**What this task involves**
Only the line with "4 [tab] (349, 1972)" and the lines after it, through the end of the material, belong in the answer; repeat them exactly.

■ ■ ■ ■ ■ ■ ■

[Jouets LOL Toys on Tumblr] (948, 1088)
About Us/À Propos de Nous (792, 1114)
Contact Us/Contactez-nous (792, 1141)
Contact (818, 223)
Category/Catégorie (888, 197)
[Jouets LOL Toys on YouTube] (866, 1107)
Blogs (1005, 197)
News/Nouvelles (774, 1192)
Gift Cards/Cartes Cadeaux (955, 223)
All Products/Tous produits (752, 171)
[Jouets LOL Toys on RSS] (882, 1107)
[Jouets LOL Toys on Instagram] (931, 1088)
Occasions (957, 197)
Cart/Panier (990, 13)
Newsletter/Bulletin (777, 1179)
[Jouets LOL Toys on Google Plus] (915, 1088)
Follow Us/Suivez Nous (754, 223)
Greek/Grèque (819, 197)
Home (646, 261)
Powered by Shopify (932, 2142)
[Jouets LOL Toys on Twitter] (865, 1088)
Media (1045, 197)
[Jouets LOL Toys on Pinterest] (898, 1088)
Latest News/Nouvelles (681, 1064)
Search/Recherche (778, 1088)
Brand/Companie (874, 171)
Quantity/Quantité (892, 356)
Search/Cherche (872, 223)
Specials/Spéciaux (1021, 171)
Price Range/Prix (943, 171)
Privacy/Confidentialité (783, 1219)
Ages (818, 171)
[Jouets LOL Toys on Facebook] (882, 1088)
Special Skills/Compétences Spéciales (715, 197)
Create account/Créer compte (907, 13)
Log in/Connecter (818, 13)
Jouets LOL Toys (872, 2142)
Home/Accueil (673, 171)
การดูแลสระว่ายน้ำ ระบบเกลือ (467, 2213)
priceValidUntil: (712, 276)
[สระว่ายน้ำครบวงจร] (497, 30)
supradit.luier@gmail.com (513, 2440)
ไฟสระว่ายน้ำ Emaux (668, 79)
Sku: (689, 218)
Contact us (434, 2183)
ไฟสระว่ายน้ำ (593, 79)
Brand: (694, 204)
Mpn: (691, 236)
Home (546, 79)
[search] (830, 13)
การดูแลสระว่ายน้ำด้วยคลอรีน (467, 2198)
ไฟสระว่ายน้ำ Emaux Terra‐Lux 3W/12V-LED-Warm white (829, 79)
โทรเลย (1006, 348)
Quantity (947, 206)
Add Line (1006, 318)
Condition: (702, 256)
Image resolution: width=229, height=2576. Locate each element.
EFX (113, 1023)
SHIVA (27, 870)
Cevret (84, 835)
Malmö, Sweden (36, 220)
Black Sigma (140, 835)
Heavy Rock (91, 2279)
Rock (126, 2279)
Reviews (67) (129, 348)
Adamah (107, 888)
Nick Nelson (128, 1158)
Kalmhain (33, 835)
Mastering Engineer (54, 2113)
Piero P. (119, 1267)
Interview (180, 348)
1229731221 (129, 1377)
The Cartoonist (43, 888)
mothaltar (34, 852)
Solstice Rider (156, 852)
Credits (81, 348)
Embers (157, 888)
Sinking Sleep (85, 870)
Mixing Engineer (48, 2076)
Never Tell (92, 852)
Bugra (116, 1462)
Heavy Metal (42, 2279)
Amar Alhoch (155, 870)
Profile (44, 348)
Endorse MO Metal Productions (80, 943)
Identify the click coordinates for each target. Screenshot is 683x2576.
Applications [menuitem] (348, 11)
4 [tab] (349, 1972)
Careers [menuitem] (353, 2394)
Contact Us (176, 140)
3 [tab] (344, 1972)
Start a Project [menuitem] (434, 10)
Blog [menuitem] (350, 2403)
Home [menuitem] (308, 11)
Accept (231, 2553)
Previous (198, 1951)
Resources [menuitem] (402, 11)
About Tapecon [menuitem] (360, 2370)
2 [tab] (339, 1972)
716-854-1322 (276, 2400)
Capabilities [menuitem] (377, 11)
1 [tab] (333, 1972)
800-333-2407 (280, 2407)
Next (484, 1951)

■ ■ ■ ■ ■ ■ ■

**Result of this exercise**
4 [tab] (349, 1972)
Careers [menuitem] (353, 2394)
Contact Us (176, 140)
3 [tab] (344, 1972)
Start a Project [menuitem] (434, 10)
Blog [menuitem] (350, 2403)
Home [menuitem] (308, 11)
Accept (231, 2553)
Previous (198, 1951)
Resources [menuitem] (402, 11)
About Tapecon [menuitem] (360, 2370)
2 [tab] (339, 1972)
716-854-1322 (276, 2400)
Capabilities [menuitem] (377, 11)
1 [tab] (333, 1972)
800-333-2407 (280, 2407)
Next (484, 1951)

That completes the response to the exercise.